═════ Fragment do przeczytania
We wtorkowy wieczór 13 maja br. Justyna Steczkowska wykona utwór „Gaja” podczas pierwszego półfinału Konkursu Piosenki Eurowizji w Bazylei. Wokalistka, która dokładnie trzy dekady temu zadebiutowała na scenie muzycznej, ponownie stanie przed europejską publicznością. Jej próbny występ już wzbudził spore zainteresowanie w sieci.
Eksperci o występie Justyny Steczkowskiej
Polska artystka wystąpi jako druga w kolejności podczas pierwszego półfinału. Wiadomo, że zaplanowała pełnowymiarowy spektakl z wizualizacjami, dynamicznymi układami tanecznymi i skomplikowaną choreografią, której elementem jest podwieszanie na linach bez asekuracji. Co więcej, podczas jej występu gra świateł wprowadzi mistyczny klimat korespondujący z charakterem utworu „Gaja”.
Wiadomo, że dzień przed półfinałem odbyła się próba generalna, której przypatrywali się dziennikarze i eksperci. Podzielili się oni później swoimi wrażeniami w sieci. Tym samym np. Apostolis z Grecji nazwał Justynę Steczkowską „jedną z najlepszych wokalistek roku”.
══════════
═════ Surowe dane
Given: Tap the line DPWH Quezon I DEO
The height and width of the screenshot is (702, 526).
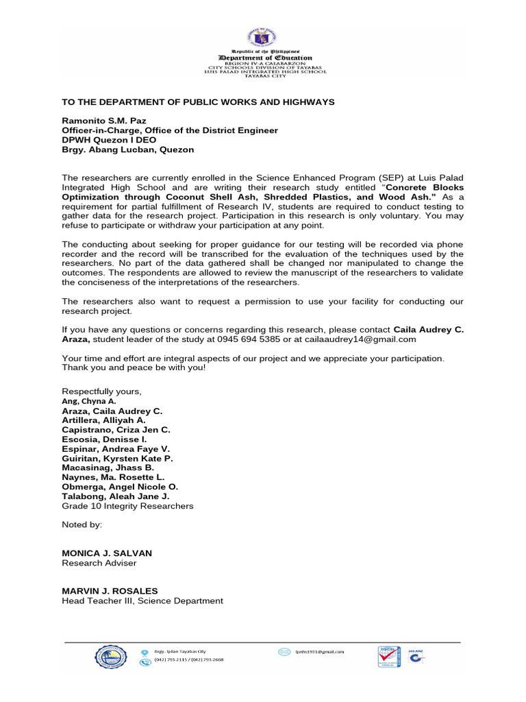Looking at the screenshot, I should click(110, 140).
══════════
**Polecenia**.
(1) Wypisz bez zmian fragment tekstu o występie Justyny Steczkowskiej, który rozpoczynają słowa „We wtorkowy wieczór”, a zamyka „zainteresowanie w sieci.”.
(2) Jak w kilku punktach streścić akapit tekstu o występie Justyny Steczkowskiej zaczynający się od słów „Polska artystka wystąpi jako druga”?
(3) Dopisz dalszą część tekstu o występie Justyny Steczkowskiej, zaczynając po jego ostatnim zdaniu.
Dane pochodzą z innego źródła.

**Odpowiedzi do poleceń**.
(1)
We wtorkowy wieczór 13 maja br. Justyna Steczkowska wykona utwór „Gaja” podczas pierwszego półfinału Konkursu Piosenki Eurowizji w Bazylei. Wokalistka, która dokładnie trzy dekady temu zadebiutowała na scenie muzycznej, ponownie stanie przed europejską publicznością. Jej próbny występ już wzbudził spore zainteresowanie w sieci.

(2)
- Steczkowska wystąpi jako druga w pierwszym półfinale.
- Zaplanowała pełnowymiarowy spektakl z wizualizacjami, dynamicznymi układami tanecznymi i skomplikowaną choreografią.
- Elementem choreografii jest podwieszanie na linach bez asekuracji.
- Gra świateł wprowadzi mistyczny klimat, który koresponduje z charakterem utworu „Gaja”.

(3)
– Justyna była niesamowita na próbie generalnej! Energia była na poziomie 100 proc., wokal nie z tej ziemi! Jedna z najlepszych wokalistek roku. Wizualizacja jest trochę zbyt ważnym punktem występu, ale myślę, że to sprawia, że występ jest niezapomniany dla Televoters! Zakwalifikuje się do finału na 100 proc. i może być w pierwszej dziesiątce – mówił oczarowany pracownik telewizji Eurovision Fun.
Andy z Eurovoxx z Wielkiej Brytanii wspomniał o problemach technicznych, które Steczkowska napotkała przy odczepianiu się z lin, jednak mimo tego był zachwycony jej performancem. „Ten energetyczny występ pokazuje innym, jak to się robi. Tancerze dodają kolejny poziom do występu i chociaż wydawało się, że było kilka drobnych problemów technicznych, na pewno zostaną one dopracowane na czas półfinału. Byłem zachwycony!” – skomentował. Głos zabrał także Feim z Eurovision Crave. Belg był oczarowany Justyną i nie miał wątpliwości, że Polka dostanie się do finału.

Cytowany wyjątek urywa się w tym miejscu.